Event-driven agentic development. Webhook in, coding agent out. No polling loops.

Readme

agenthook

CI npm

Event-driven agentic development. Move a task into a board section → a coding agent picks it up the instant it lands, works that stage in an isolated git worktree, and (for the coding stage) opens a draft PR. The agent reports a verdict and the receiver moves the task — forward to the next section (which fires the next stage), back a stage for rework, into a hold lane for a human answer, or to a failure lane. You define the pipeline of stages (e.g. triage → code → review).

No polling loop. The tracker already knows the moment a task moves — so it pushes a webhook and the matching stage starts. Latency is bounded by the network, not by a poll interval, and nothing spins while you're idle.

Event-first, poll only to reconcile. See docs/architecture.md for the honest tradeoffs (push delivery isn't free — agenthook ships a targeted replay for the gaps).

Two swappable axes, engine blind to both: a tracker (where work comes from) and an ingress (how the receiver is reachable). Ships with Asana, Jira, and two GitHub trackers — GitHub Issues (labels-as-sections) and GitHub Projects v2 (board columns) — plus ngrok + hosted ingress; adding another section/stage tracker or tunnel is one adapter file (docs/providers.md).

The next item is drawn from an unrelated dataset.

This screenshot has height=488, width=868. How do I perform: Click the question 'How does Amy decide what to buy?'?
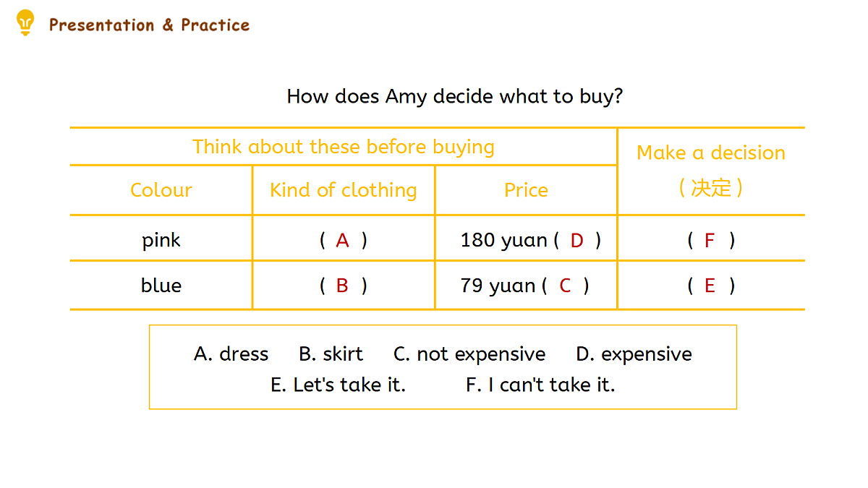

 move to a section       webhook POST            route to step        headless `claude -p`
 on your board    ─────▶  receiver (verify)  ──▶  dedup + queue   ──▶  branch + draft PR
                                                                        → advance to next section

[!WARNING] agenthook turns a webhook into code execution on your host. With fullAuto enabled it runs claude -p --dangerously-skip-permissions — a verified webhook leads straight to unsandboxed command execution, gated only by the HMAC signature and a non-guessable URL. fullAuto is off by default (agents prompt for permission). Turn it on only on a trusted host with a scoped token, ideally inside the sandboxed container (the blessed fullAuto path — only the repo mounted). Read the full threat model in docs/architecture.md#security-posture and report issues per SECURITY.md before you point this at anything real.

Install

Requires Node ≥ 20, the claude CLI, git, and — for the ngrok ingress — ngrok. Plus a tracker API token.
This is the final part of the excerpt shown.